Hypertrophic myopathy of the internal anal sphincter: a rarely recognized cause of proctalgia

P. Martorell, F. Azpiroz and J. R. Malagelada

Service of Digestive Diseases. Hospital Universitario Vall d'Hebron. Universidad Autónoma de Barcelona. Spain

 

           

Muscular hypertrophy of the internal anal sphincter in association with proctalgia was first described a few years ago, but has remained largely unnoticed (1-4). In some cases autosomal-dominant inheritance has been demonstrated.

Physical examination identifies an enlarged anal sphincter, which sometimes the patient has already noticed. This muscular mass may mimic an anal tumor and even hamper digital examination. Usually no anal fissure is detected.

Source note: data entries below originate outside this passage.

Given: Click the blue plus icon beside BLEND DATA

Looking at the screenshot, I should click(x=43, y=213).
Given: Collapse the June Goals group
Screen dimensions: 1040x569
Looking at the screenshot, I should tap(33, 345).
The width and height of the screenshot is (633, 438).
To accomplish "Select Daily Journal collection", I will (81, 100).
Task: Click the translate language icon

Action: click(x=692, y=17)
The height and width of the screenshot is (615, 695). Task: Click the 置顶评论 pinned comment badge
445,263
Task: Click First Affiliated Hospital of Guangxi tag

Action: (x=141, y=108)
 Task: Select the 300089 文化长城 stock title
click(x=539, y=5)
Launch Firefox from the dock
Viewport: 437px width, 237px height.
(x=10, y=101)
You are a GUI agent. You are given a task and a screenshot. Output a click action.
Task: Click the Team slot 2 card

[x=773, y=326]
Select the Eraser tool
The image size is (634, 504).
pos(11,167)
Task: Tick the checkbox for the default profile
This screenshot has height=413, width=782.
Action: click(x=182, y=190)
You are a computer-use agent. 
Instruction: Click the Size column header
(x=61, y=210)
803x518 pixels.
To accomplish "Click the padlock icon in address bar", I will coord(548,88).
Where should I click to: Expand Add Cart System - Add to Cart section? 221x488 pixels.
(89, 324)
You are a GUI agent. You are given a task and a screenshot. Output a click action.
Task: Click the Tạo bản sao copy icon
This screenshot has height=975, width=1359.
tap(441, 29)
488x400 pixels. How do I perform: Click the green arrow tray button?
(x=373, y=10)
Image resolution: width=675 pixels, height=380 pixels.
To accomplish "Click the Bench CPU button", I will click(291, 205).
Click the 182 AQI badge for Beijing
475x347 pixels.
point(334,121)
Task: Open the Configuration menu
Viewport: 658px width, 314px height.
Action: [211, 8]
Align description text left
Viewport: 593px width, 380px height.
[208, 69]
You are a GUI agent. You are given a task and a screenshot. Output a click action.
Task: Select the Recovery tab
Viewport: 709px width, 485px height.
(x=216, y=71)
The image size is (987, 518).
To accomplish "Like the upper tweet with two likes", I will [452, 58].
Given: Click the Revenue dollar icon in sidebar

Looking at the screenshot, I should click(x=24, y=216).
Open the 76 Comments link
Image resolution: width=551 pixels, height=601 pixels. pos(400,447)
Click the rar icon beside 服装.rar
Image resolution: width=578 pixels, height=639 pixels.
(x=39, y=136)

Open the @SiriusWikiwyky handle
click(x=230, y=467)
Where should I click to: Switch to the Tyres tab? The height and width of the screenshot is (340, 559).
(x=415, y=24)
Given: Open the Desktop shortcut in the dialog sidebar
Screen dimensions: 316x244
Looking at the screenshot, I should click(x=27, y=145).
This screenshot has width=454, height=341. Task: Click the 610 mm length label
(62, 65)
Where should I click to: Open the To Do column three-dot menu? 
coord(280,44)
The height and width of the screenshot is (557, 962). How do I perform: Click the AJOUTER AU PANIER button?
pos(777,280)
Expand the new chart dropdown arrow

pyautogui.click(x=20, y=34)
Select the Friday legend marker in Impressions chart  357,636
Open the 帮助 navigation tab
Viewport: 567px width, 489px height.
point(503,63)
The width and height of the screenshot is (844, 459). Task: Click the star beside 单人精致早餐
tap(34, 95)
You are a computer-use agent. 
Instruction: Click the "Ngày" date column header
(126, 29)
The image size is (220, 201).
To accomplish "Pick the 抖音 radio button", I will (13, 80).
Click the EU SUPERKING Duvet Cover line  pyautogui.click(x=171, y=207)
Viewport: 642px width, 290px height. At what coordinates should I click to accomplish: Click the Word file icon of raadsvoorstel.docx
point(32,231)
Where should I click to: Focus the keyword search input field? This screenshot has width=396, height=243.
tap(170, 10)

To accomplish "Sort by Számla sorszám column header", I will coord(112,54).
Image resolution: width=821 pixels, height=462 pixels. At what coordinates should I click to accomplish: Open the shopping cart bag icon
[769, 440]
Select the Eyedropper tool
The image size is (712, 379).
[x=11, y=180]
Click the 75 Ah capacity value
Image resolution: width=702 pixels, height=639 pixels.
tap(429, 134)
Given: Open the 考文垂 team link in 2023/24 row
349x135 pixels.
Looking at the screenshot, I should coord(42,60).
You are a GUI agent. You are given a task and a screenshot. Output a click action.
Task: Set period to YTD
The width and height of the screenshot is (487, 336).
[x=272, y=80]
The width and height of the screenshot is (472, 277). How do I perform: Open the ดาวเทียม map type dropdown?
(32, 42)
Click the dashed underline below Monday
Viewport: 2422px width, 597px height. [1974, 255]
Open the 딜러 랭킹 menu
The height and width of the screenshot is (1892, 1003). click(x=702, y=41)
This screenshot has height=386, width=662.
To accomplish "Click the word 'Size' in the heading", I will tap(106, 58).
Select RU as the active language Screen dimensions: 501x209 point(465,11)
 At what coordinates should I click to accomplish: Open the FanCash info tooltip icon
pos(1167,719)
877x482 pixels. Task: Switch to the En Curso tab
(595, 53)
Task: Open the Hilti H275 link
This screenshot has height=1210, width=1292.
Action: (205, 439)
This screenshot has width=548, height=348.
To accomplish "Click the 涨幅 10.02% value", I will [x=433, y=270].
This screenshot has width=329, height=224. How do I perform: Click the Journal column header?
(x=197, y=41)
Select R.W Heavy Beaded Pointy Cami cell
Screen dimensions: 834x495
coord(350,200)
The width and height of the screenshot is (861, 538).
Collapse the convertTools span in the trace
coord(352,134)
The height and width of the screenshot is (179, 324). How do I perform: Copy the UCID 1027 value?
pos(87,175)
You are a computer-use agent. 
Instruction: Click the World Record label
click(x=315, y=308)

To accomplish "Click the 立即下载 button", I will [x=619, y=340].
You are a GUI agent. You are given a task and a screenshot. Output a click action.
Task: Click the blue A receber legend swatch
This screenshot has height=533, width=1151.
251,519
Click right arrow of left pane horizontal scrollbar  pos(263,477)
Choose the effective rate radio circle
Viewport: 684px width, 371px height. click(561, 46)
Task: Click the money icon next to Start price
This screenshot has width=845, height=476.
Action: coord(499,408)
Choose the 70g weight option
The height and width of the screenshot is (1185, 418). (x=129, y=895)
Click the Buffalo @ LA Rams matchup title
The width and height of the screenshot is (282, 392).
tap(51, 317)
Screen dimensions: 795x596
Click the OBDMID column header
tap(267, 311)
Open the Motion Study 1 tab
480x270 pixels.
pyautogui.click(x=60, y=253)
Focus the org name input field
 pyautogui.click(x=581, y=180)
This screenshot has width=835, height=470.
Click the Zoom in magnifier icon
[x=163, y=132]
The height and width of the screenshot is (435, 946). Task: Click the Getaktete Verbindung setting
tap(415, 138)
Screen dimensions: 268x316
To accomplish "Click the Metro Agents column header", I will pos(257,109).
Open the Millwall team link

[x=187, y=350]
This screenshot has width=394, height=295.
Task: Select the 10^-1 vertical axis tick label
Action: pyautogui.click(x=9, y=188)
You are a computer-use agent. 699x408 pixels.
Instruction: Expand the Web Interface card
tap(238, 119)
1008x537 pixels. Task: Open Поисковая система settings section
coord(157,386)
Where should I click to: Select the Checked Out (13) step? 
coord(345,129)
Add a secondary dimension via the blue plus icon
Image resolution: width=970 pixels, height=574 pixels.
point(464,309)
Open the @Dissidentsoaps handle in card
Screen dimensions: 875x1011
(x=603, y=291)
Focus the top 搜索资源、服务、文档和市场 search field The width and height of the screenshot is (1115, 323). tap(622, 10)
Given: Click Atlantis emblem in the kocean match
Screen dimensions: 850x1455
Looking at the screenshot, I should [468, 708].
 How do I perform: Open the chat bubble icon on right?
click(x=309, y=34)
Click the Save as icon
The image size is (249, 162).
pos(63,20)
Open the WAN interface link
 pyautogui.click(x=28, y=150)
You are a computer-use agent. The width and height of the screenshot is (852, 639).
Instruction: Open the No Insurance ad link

A hypertrophic anal sphincter contracts spasmodically, and thus markedly increases the size and consistency of the muscular mass, which is associated with raised anal pressures and severe anal pain. Anal manometry in these patients evidences a high baseline anal pressure with rhythmic waves every 1-2 min, or with episodic increments lasting several minutes and hourly rhythm. Anal endosonography may display a thickening of the internal anal sphnicter, but this finding is not consistent, possibly due to sphincter stretching by the anal probe. Sphinteric hypertrophy is usually associated with episodes of proctalgia, sometimes erratic in the form of proctalgia fugax, and sometimes with regular rhythmicity; in such cases a relationship between spasmodic contraction and pain can be manometrically demonstrated. In some patients episodes of hypertony and proctalgia recur every hour, thus disturbing nocturnal rest. Frequently these patients have undergone sphincterotomy (section of the distal third of the internal anal sphincter) for a presumed anal fissure, with a persistent proctalgia. Constipation with functional outlet obstruction is a frequently associated feature.

Symptoms are usually persistent or progressive, and finally require surgical treatment, which consists of a complete excision of all internal anal sphincter fibers, from the anal verge up to the puborectalis muscle. Microscopic examination shows hypertrophy and disorganization of muscular fibers with vacuolar degeneration and eosinophilic inclusion bodies. After the operation symptoms improve or resolve, and anal pressure returns to normal, but proctalgia usually recurs in case of an incomplete section of all muscular fibers. Malignization has never been described. Sphincterotomy may produce some degree of incontinence, which usually responds to biofeedback treatment.

In conclusion, in patients with proctalgia this entity should be kept in mind, particularly if pain presents with some rhythmicity. An enlarged anal mass is a key finding. Anorectal manometry usually demonstrates a marked anal hypertony, and if the patient develops episodes of proctalgia during the test, a further increment in anal pressure can be seen paralleling anal pain. With these data a tentative diagnosis can be established. If symptoms persist, a complete sphincterotomy is indicated, with sampling of tissue specimens for pathological diagnosis. Conceivably, this entity may be in the future more frequently recognized as a specific and treatable cause of proctalgia.

REFERENCES

1. Kamm MA, Hoyle CHV, Burleigh DE, Law PJ, Swash M, Martin JE, et al. Hereditary internal anal sphincter myopathy causing proctalgia fugax and constipation. A newly identified condition. Gastroenterology 1991; 100: 805-10.

2. Martin JE, Swash M, Kamm MA, Mather K, Cox EL, Gray A. Myopathy of internal anal sphincter with polyglucosan inclusions. J Phatol 1990; 161: 221-6.

3. Celik AF, Katsinelos P, Read NW, Khan MI, Donnelly TC. Hereditary proctalgia fugax and constipation: report of a second family. Gut 1995; 36: 581-4.

4. Guy RJ, Kamm M, Martin JE. Internal anal sphincter myopathy causing proctalgia fugax and constipation: further clinical and radiological characterization in a patient. Eur J Gastroenterol Hepatol 1997; 9: 221-4.